Sound can be pleasant or annoying depending on personal preferences and moods. It becomes noise, acoustic pollution or maybe even sonic violence when it breaches the individual threshold of tolerance.

Through the Environmental Management Construction Site Regulations of 2007, an attempt has been made to regulate sound emanating from construction sites. While this was a step in the right direction it is to be pointed out that these regulations have not yet been rigorously applied.

The European Union, through Directive 2002/49 known as the Environmental Noise Directive (END), dealing with the "assessment and management of environmental noise", went one step further: It established common criteria to assess and manage noise throughout the EU. It seeks to establish common criteria relative to the assessment of noise generated by main airports, roads carrying more than six million vehicle passages per year, urban areas having a population exceeding 250,000 and railways. The criteria relative to roads are clearly applicable; those relative to major airports would be applicable when flight movements at Malta International Airport exceed 50,000 per annum (29,972 flight movements in 2008), while the other criteria are obviously inapplicable.

The aim of END is three-fold. Firstly, to define a common approach in noise mapping by EU member states and, thus, to determine exposure to environmental noise through common methods of assessment. Secondly, to ensure that information on environmental noise and its effects is made available to the public. Thirdly, subject to public consultation, to adopt action plans on the basis of the noise-mapping results. These aims had to be attained by specific dates, all of which have now expired.

At AD's request last week, the Meusac core group was informed by the director of Environment Protection, that Mepa does not have the know-how to implement END and that it intends to issue a tender to farm out the technical expertise required. This decision could easily have been taken more than four years ago such that Malta would now be in the phase of implementation. It seems, however, that this is still far away as the tender is yet to be issued!

When END is finally implemented, various noise sources would still be unregulated. Other jurisdictions have tackled such noise sources as the leisure industry, industrial activity that lies close to residential areas as well as the impacts of noise sources within residential areas themselves.

A court report in The Times some days ago highlighted the impacts which noise, generated by air-conditioning units used by a bank in Sliema, has on overlying residences. This particular case highlighted the friction generated within areas wherein commercial and residential use intermingles. Similar friction exists in residential areas due to the fixing of air-conditioning units servicing ground-floor tenements in such a manner as to be a nuisance to residents of overlying tenements. There is no easy solution to this problem if the point of departure is not the seeking of good neighbourly relations.

In September 2008, the Irish government, faced with similar problems, published a Noise Issues Consultation Paper. This was an initiative taken by John Gormley, Green minister for the Environment in the Irish coalition government. Through specific legislation it was proposed to regulate infrastructural, planning, construction, commercial, industrial, recreational and anti-social noise.

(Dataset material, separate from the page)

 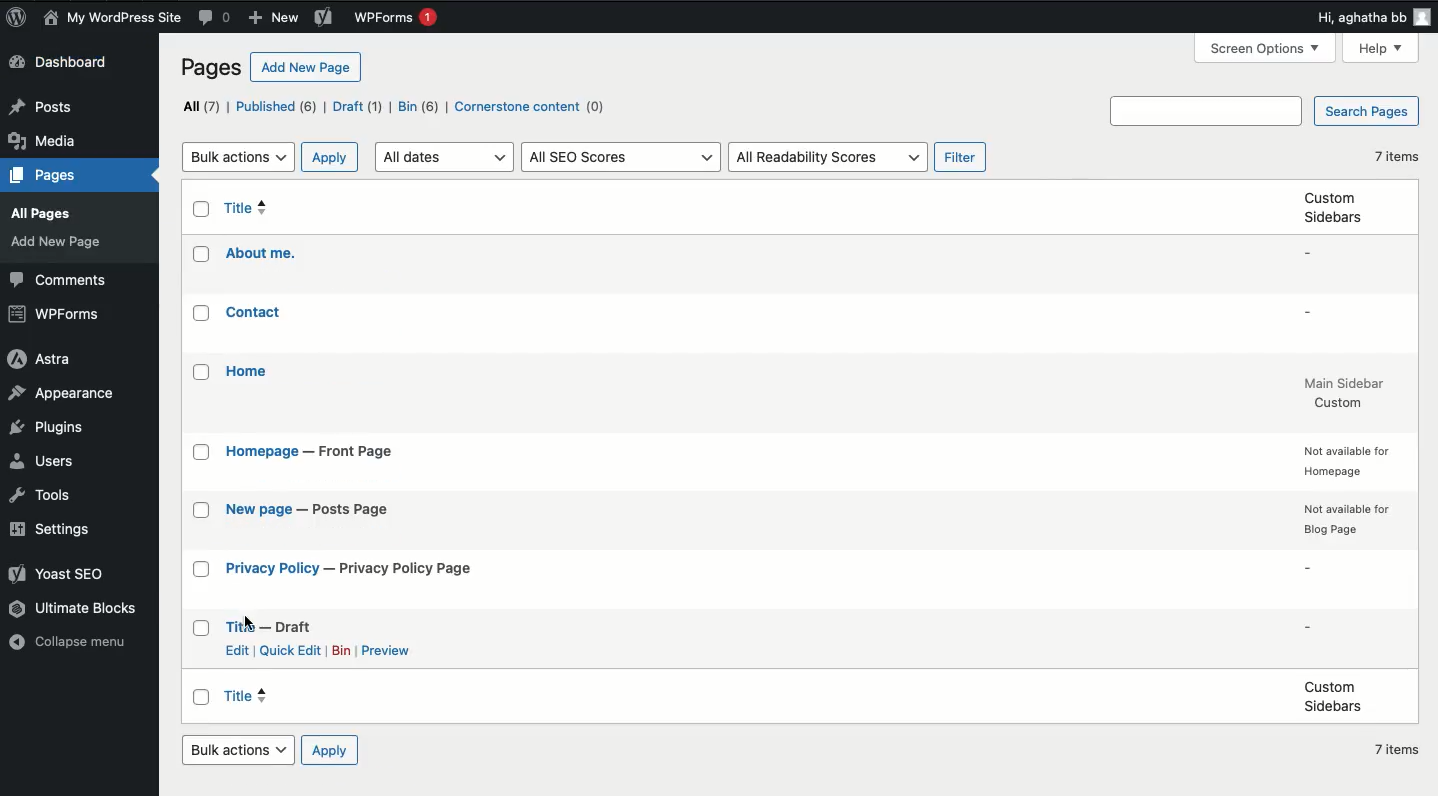 What do you see at coordinates (619, 156) in the screenshot?
I see `All SEO scores` at bounding box center [619, 156].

Infrastructural noise would be that related to road traffic as well as low-flying aircraft. Regulating noise from planning/construction does not only concern construction sites but also the noise resulting from the use of a property (say, air conditioners). The regulation of noise emanating from commercial and industrial establishments would address the use of equipment in these establishments, noise resulting from clients of bars, nightclubs and discos both when the premises is in use as well as when exiting.

Noise relative to industrial installations, especially those situated close to residential areas, is another area needing to be tackled! Recreational noise would address for example the sonic impact of jet-skis and festa fireworks while anti-social noise would include continual and persistent sounding of alarms (car and house/shop alarms), noise from neighbourhood parties, animal noise in residential areas, in particular the persistent barking of dogs, as well as noise generated by large groups loitering in residential areas late into the night.

Not all of these issues are regulated in Malta. Enabling powers are spread in various laws, which generally authorise the Commissioner of Police to take the necessary action. The police, however, at times are powerless when they consider that a sonic nuisance brought to their attention could not fall within their competence, the issue of air conditioners being a case in point.

This points to the need to consolidate and update Maltese legislation regulating acoustic pollution such that an immediate administrative remedy is available to ensure that the value of silence, where appropriate, is appreciated by all.

The author, an architect and civil engineer, is the spokesman for sustainable development and local government of Alternattiva Demokratika, the Green party in Malta.